Pld3, also known as HU-K4, encodes a lysosomal protein. It belongs to the phosphodiesterase family and is involved in synthesizing S,S-BMP, a key lysosomal phospholipid for lipid degradation, especially of gangliosides [3,5]. It may also be related to insulin-mediated phosphorylation of the AKT pathway [4].

In Alzheimer's disease (AD) research, neuronal overexpression of Pld3 led to endolysosomal vesicle accumulation and axonal spheroid enlargement, causing action-potential conduction blockades and neural network dysfunction. Conversely, Pld3 deletion reduced endolysosomal vesicle and spheroid size, improving electrical conduction and neural network function.

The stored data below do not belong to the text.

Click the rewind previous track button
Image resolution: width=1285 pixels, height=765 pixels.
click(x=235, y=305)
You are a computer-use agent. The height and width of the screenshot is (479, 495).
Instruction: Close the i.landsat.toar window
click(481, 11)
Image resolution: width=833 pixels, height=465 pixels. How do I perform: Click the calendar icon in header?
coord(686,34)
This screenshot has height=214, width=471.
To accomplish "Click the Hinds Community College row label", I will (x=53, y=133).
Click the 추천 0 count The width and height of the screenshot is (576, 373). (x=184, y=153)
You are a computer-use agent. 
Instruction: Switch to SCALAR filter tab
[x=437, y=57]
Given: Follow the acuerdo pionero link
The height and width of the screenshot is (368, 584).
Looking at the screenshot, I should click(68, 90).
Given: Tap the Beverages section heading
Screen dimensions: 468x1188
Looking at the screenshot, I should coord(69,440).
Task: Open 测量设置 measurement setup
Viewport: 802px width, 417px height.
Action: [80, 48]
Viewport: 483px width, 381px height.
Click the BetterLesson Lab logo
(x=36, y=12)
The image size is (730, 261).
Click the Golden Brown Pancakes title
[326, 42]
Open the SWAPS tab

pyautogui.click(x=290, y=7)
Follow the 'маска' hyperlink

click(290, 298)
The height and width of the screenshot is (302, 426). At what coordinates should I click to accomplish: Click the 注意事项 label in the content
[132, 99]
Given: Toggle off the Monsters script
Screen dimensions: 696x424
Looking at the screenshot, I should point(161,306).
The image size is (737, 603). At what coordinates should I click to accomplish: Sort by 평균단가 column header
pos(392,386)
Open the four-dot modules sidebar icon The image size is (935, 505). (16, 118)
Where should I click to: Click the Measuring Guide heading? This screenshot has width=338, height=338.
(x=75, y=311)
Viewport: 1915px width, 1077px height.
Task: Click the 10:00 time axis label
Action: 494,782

These findings suggest that Pld3 could be a potential target for reversing axonal spheroid-induced neural circuit abnormalities in AD independent of amyloid removal [1]. Additionally, rare coding variants in Pld3 increase the risk for late-onset AD, and its level is downregulated in AD brains, negatively correlated with amyloid precursor protein (APP) and amyloid-β (Aβ) levels, hinting at its involvement in AD pathogenesis through APP processing [2].

In conclusion, Pld3 is crucial for lysosomal lipid degradation. Its study using gene knockout models has revealed its significant role in Alzheimer's disease, providing potential therapeutic targets for this neurodegenerative disorder. These models have been instrumental in understanding how Pld3 affects neural network function in the context of AD.